Barry Michael Cooper

Personal Info

  • Known for

    Writing

  • Gender

    Male

  • Birthday

    1958-06-12

  • Day of Death

    2025-01-22 (66 years old)

  • Place of Birth

    Harlem, New York, USA

Biography

Barry Michael Cooper (June 12, 1958 – January 22, 2025) was an American writer, producer, and director, best known for his screenplays for the films New Jack City (1991), Sugar Hill (1994), and Above the Rim (1994), sometimes called his "Harlem Trilogy".
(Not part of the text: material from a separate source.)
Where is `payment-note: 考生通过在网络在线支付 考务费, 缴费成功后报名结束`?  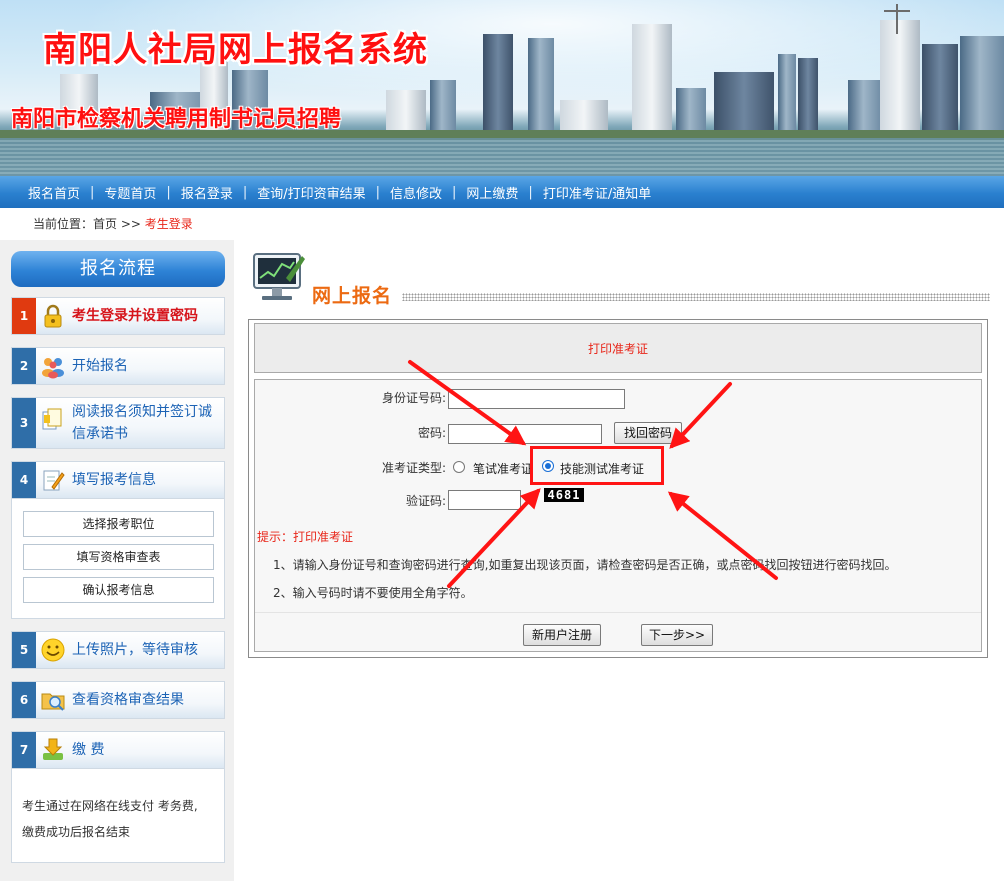 payment-note: 考生通过在网络在线支付 考务费, 缴费成功后报名结束 is located at coordinates (110, 819).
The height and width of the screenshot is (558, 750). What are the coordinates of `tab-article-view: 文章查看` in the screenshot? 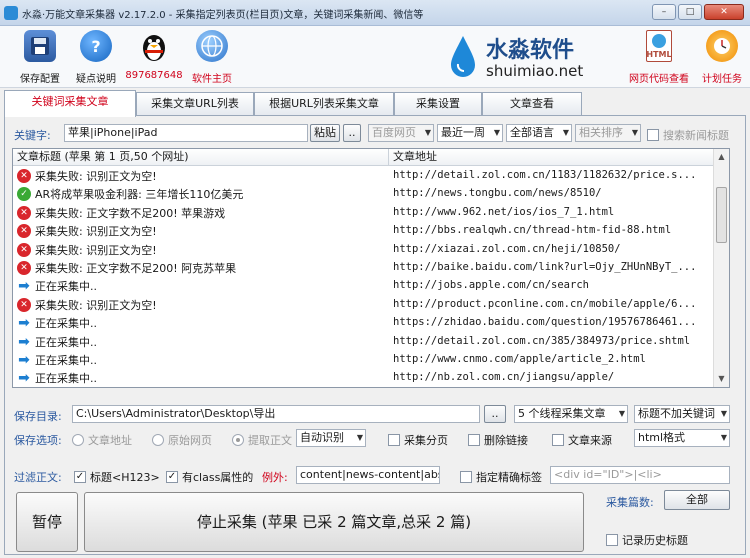 It's located at (532, 104).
Cooper began his writing career as a music critic for The Village Voice, serving later as an investigative reporter for the New York City alt-weekly from 1980 to 1989. He wrote "Teddy Riley's New Jack Swing: Harlem Gangsters Raise a Genius" for the Voice in 1987 and is credited with naming the then-new hybrid of R&B and rap. That same year, Cooper's article, "Kids Killing Kids: New Jack City Eats Its Young", published in the Village Voice, brought him to the attention of Quincy Jones, who hired him to rewrite a screenplay about 1970s Harlem heroin dealer Nicky Barnes. Cooper's screenplay was later produced as the film New Jack City (1991), which he set in Harlem after the arrival of crack cocaine in the 1980s.